Hey, we’ve done it! (She said, incautiously, with 36-ish hours to go.) 2016 is still sucker-punching us with all it’s got, right down to the wire, of course. I’m not even a huge Star Wars fan, but the outpouring of raw, ragged grief at losing Carrie Fisher has really overwhelmed me. That her mother, Debbie Reynolds, would die a day later is just… well. If you’re going to read one Carrie Fisher thinkpiece, make it Anne Theriault’s “General Leia Organa Is the Hero We Need Right Now.” This started as a widely shared Twitter thread, and I’m glad to see it in a more permanent, shareable format.

(The full-sized original of that is by Julian Callos, by the way. I wish there was a print available, but it seems to have been a charity painting, so there’s just the one.)

So, how are we going to round out this flaming shitstorm of a year?

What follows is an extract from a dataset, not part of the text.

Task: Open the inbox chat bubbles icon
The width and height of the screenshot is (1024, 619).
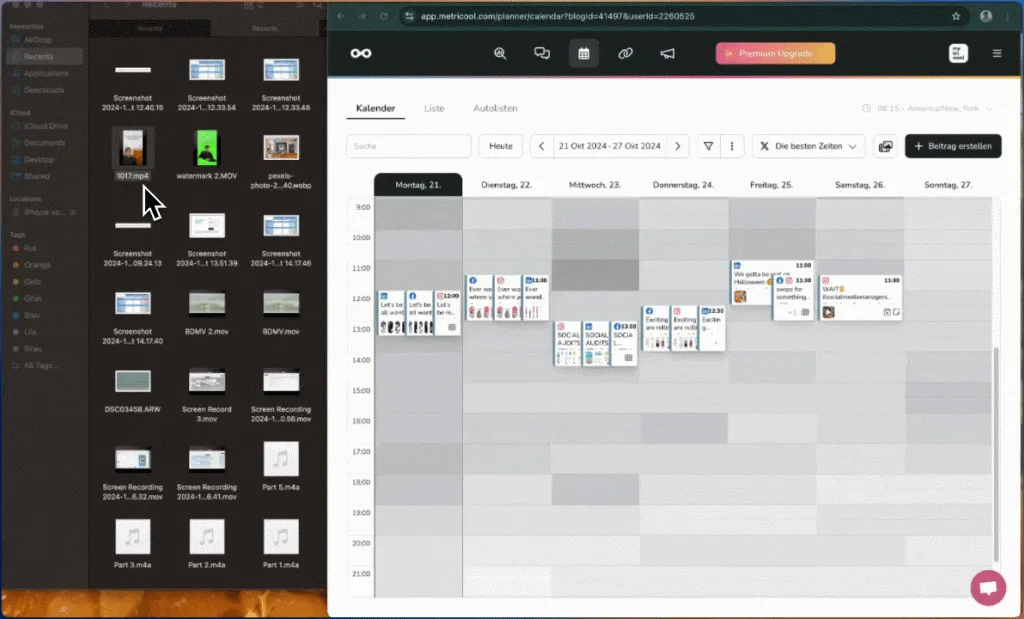Action: tap(542, 53)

Mad as hell, for the most part.

  • Madeleine Davies, writing for Jezebel, speaks for so many of us, I think, in “Becoming Ugly,” an essay about the fury of the constant humiliation of baked-in cultural misogyny. It starts off with young Davies dick-punching an asshole teenage boy, and the injustice that followed. I don’t know any woman who doesn’t identify, somehow.
  • One of the Rockettes spoke to Marie Claire about the command performance at Donald Trump’s inauguration. Meanwhile, a member of the Mormon Tabernacle Choir has resigned rather than sing for that event; more than 20,000 Mormons have signed a Change.org petition to get the group out of their commitment.
  • Just what the transition needed: Israel/Palestine bristling up again. Michael Koplow, policy director at the Israel Policy Forum, has an even-handed explanation of what the UN resolution condemning settlements will actually do to the peace process.
  • You’re not going to get a much better polemic against this year than Chris Kluwe’s “Fuck You, Donald Trump.” It lays the blame where it belongs: everywhere. On the “a plague on all your journalistic houses” note, pair with Dan Gillmor’s “Fix the Demand Side of News Too,” a call for media literacy, now more than ever.
  • And yet, at the bottom of Pandora’s box, there was hope. WYNC podcast Note to Self re-aired its episode on FOMO versus “the joy of missing out” — an actually excellent conversation about presence, mindfulness and overload, particularly in that everything we complain about in being overwhelmed and oversaturated with media is exactly what suits the business model of the companies that fuel it. Also listen to their interview with performance artist Marina Abramovic, who has turned the focus of her art from her own body to her audience. I hope these both help.

Stay brave, friends. We can do this.